Text excerpt:
Media Release Tuesday, 22 March 2016

Craig Isherwood‚ National Secretary
PO Box 376‚ COBURG‚ VIC 3058
Phone: 1800 636 432
Email: cec@cecaust.com.au
Website: http://cec.cecaust.com.au
 

‘Bail-in’: They plan to steal your personal bank deposits and pensions!

The world is now hurtling towards a far worse financial collapse than even the crash of 2008. Plunging markets in bonds, bank stocks, and commodities throughout the trans-Atlantic sector of the world economy (and those attached to it, including Australia and New Zealand), have brought countless authoritative warnings of the next, looming megacrash, while the actions of the transnational financial authorities demonstrate fast-growing desperation on their part. Foremost among those actions is “bail-in”, the asset-confiscation model that got its test run in Cyprus in 2013.

The confiscation of depositors’ funds through “bail-in”, for which the Bank for International Settlements (BIS) and its Financial Stability Board (FSB) had sought legislative approval in all major nations,[1] is now being imposed come hell or high water, notably in Australia by dictatorial decree!

In 2008, the international financial oligarchy, centred on the British Crown, the City of London, and Wall Street, directed terrified governments to spend tens of trillions in public funds to “bail out” so-called Too Big To Fail (TBTF) banks, whose quadrillions of dollars in speculation had caused the crisis in the first place. In the years since, those banks have not stopped their unbridled speculation, nor their drug money-laundering, terror-financing, tax evasion and other criminality; the tens of billions of dollars in fines incurred for such activity are simply written off as a cost of doing business.

And now, bailouts are not enough. While hiding behind sophistry like declarations of a desire to avoid 2008-style taxpayer bailouts, they plan, as the present crisis hits full-force, to simply seize the private bank deposits of ordinary citizens like yourself—“bail-in”, as opposed to “bail-out”.

The rationale for bail-in goes like this. When a bank fails because its assets (such as mortgage loans) are not enough to cover its liabilities, rather than its being declared bankrupt or bailed out with taxpayer money, the bank will be kept open for business by the intervention of a government-appointed bail-in authority, which takes over the bank and acts to reduce its liabilities. The authority will write down (cancel) some of the value of the bank’s debt. Creditors, such as holders of the bank’s bonds, may have those bonds converted into equity (shares) in the bank. Not only bondholders, but also depositors are classified as “unsecured creditors”. Thus, to reduce the bank’s liabilities the bail-in authority can vaporise the savings of its customers and assets of its bondholders, compensating them with worthless shares in the “resolved” institution.[2]

On 1 January 2016 new bail-in regulations with the force of law took effect throughout the European Union. The EU’s Bank Recovery and Resolution Directive (BRRD) allows TBTF banks to seize personal bank deposits. The UK, whose Bank of England (BoE) was the BRRD’s principal author, had put the new law fully into effect already on 1 January 2015.[3]

Attempts to pass bail-in legislation in Australia, during 2013-2015, were defeated by the Citizens Electoral Council’s mass mobilisation. But now, bail-in has been simply declared, fascist-style, to be in effect as of early this year.[4] Although none of the 30 megabanks classified by the BIS as Global Systemically Important Financial Institutions (GSIFI) is Australian, each of Australia’s Big Four banks ranks among the top 50 banks worldwide. Therefore Australia’s financial system as a whole is ranked by the IMF as “systemically important”, meaning that a banking crash in Australia could bring down the entire Anglo-American system.

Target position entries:
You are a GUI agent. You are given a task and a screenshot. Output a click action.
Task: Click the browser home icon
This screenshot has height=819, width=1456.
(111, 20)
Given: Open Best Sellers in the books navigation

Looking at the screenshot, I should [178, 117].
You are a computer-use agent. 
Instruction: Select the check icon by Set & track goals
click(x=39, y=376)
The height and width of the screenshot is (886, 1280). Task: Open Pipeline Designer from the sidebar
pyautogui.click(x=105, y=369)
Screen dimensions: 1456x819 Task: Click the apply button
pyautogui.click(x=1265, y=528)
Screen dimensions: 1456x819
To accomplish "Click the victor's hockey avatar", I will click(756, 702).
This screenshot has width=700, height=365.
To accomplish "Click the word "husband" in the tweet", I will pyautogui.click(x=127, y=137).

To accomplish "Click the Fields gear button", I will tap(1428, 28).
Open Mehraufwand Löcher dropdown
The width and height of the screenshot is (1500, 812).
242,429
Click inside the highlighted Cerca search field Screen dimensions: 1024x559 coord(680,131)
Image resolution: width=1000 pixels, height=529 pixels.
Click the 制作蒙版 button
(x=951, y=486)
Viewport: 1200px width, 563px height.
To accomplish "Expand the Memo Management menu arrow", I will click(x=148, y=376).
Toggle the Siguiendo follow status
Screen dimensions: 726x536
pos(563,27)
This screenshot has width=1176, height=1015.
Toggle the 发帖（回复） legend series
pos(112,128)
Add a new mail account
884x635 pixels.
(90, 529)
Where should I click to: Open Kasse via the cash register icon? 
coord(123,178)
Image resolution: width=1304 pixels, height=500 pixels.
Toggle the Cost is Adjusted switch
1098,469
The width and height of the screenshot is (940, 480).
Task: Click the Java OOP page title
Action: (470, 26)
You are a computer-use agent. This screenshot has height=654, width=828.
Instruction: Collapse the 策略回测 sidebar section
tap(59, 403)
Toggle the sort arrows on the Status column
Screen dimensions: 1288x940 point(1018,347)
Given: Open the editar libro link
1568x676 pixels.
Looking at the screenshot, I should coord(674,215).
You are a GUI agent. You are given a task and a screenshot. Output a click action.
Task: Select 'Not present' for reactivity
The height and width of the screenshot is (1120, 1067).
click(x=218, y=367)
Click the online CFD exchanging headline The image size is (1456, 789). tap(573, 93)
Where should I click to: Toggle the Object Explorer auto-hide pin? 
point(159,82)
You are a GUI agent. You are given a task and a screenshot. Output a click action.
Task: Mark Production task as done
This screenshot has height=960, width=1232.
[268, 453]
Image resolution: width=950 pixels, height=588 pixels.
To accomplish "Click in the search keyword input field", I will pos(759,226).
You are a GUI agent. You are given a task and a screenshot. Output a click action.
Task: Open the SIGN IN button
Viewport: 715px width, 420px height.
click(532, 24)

Required task 1: In the media release, what date is given for when the new bail-in regulations took effect throughout the European Union?
Required task 2: Please print the part of the media release starting with "Craig Isherwood‚ National" and going on through "deposits and pensions!".
These entries have nothing to do with the media release.

Reply 1: 1 January 2016

Reply 2:
Craig Isherwood‚ National Secretary
PO Box 376‚ COBURG‚ VIC 3058
Phone: 1800 636 432
Email: cec@cecaust.com.au
Website: http://cec.cecaust.com.au
 

‘Bail-in’: They plan to steal your personal bank deposits and pensions!